* [WORK REQUIRED]
From the material below, reproduce exactly the stretch of lines that begins with the line holding "Image resolution: width=305" and ends with the line holding "You are a computer-use", skipping the pictures.

* [DATA SECTION]
--------------------

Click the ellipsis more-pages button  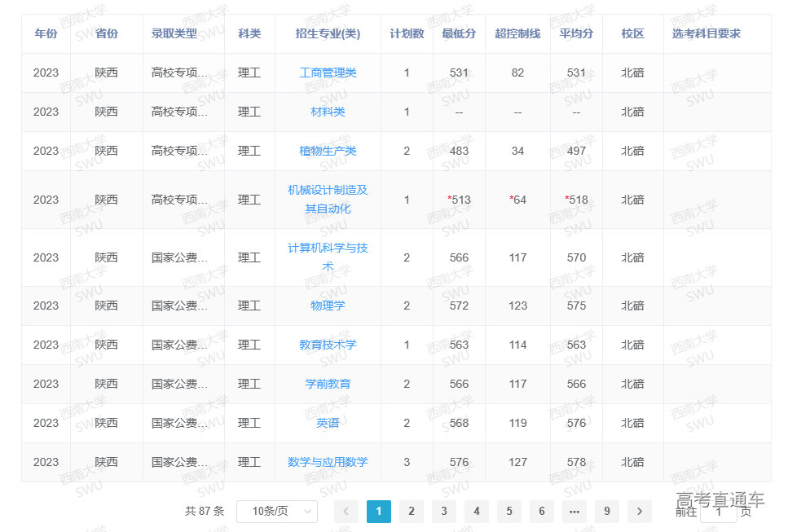(x=574, y=512)
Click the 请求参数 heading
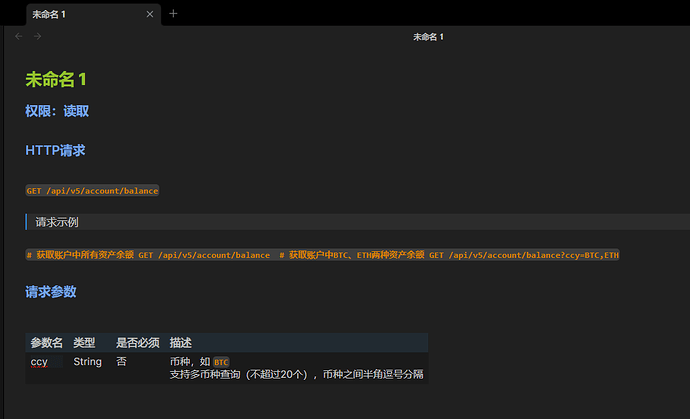Screen dimensions: 690x419 tap(51, 292)
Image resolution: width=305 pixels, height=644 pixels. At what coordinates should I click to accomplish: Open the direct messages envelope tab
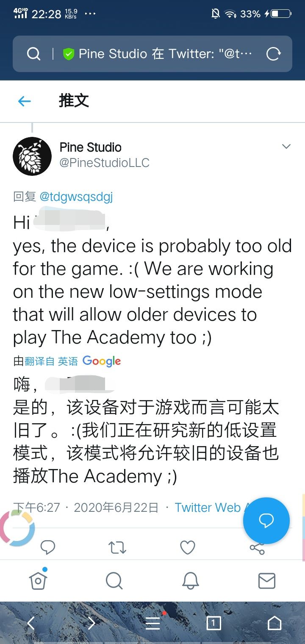pyautogui.click(x=267, y=580)
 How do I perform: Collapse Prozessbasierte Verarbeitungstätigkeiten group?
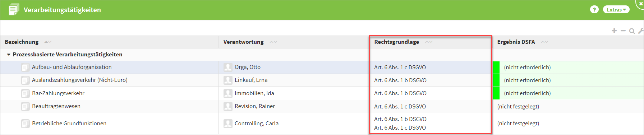9,55
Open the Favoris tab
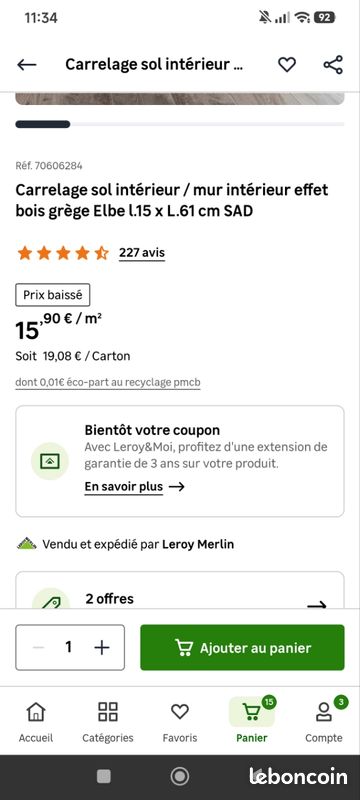Viewport: 360px width, 800px height. click(179, 722)
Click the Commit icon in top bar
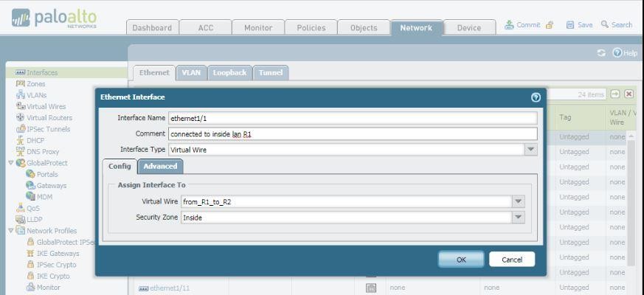 [x=510, y=25]
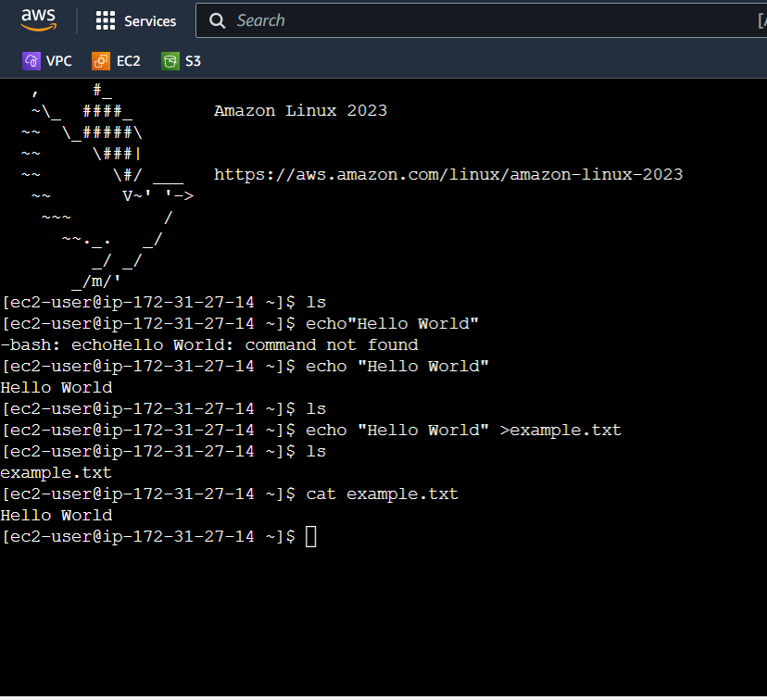Select the EC2 favorite icon
767x700 pixels.
tap(99, 60)
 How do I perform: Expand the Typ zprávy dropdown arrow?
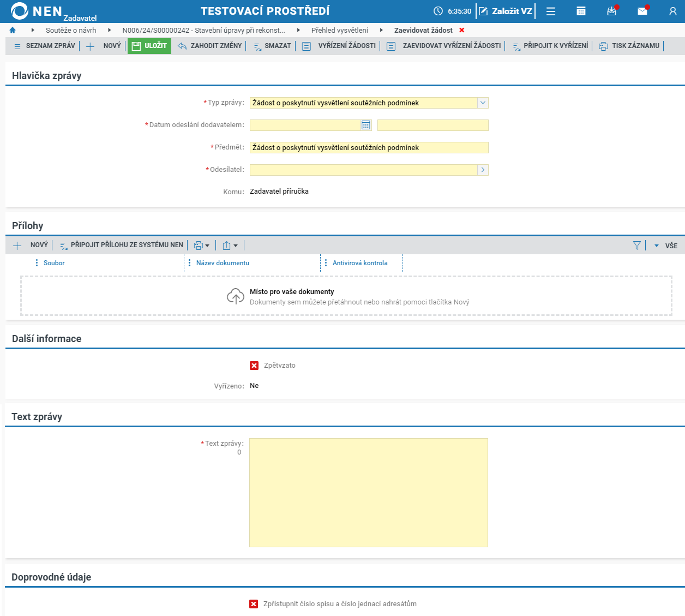pyautogui.click(x=483, y=103)
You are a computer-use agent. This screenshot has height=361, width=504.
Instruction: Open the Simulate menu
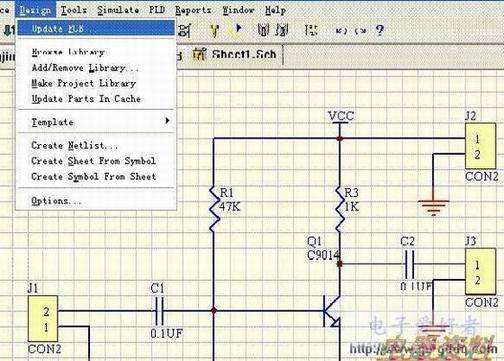(x=118, y=10)
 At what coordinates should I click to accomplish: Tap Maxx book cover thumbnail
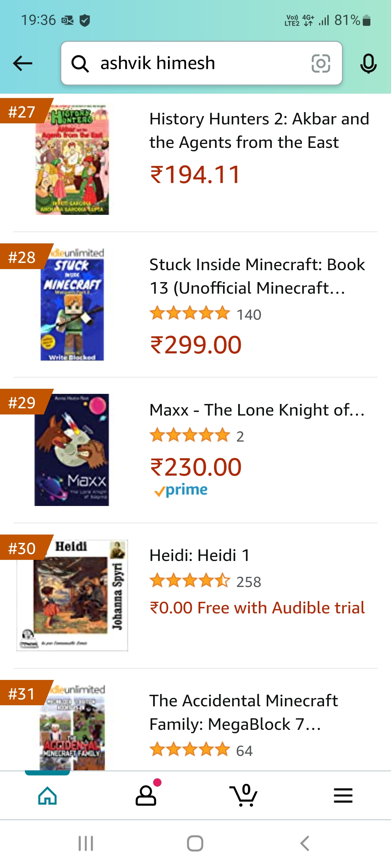(x=72, y=450)
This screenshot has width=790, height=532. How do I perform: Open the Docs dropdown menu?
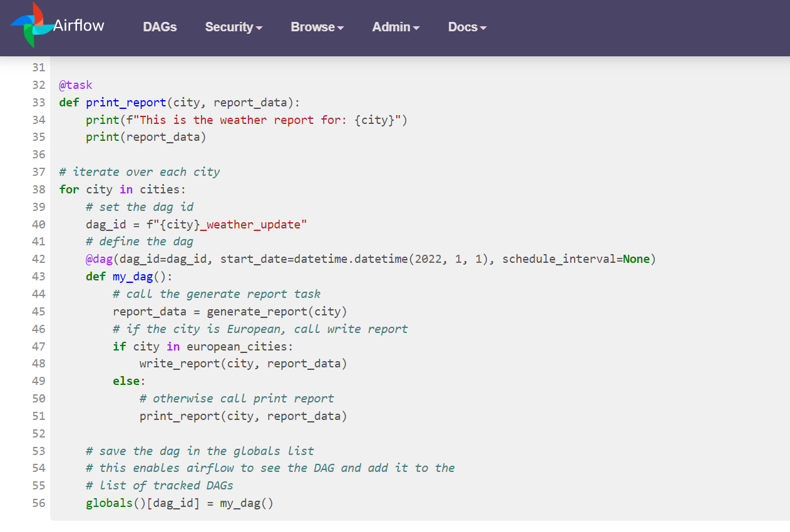(x=467, y=27)
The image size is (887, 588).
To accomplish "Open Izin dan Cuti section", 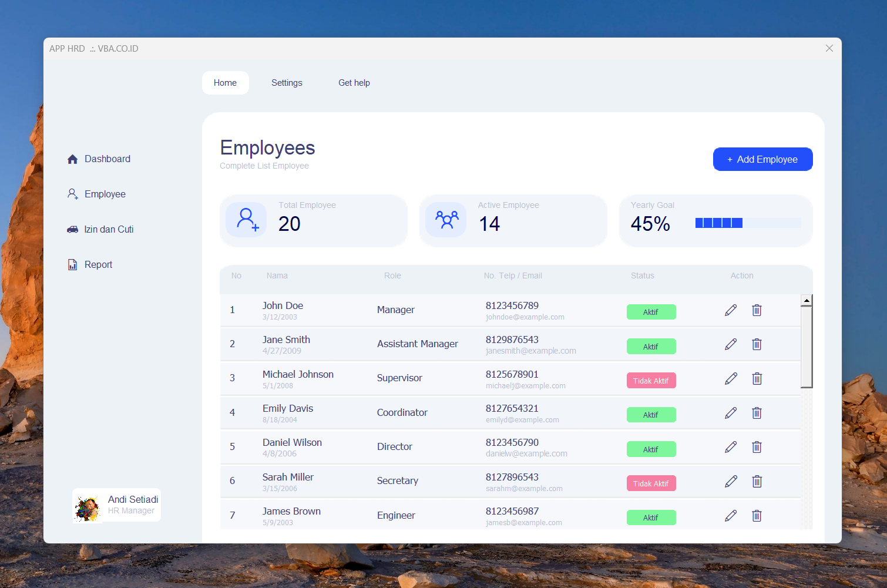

--------------------

* [REPLY TO THE TASK]
Image resolution: width=305 pixels, height=644 pixels. At what coordinates should I click to accomplish: Open the direct messages envelope tab
pyautogui.click(x=267, y=580)
 How do I perform: Collapse Prozessbasierte Verarbeitungstätigkeiten group?
9,55
Open the Favoris tab
Viewport: 360px width, 800px height. click(179, 722)
Click the Commit icon in top bar
 [x=510, y=25]
Select the EC2 favorite icon
767x700 pixels.
tap(99, 60)
 How do I perform: Expand the Typ zprávy dropdown arrow?
pyautogui.click(x=483, y=103)
You are a computer-use agent. This screenshot has height=361, width=504.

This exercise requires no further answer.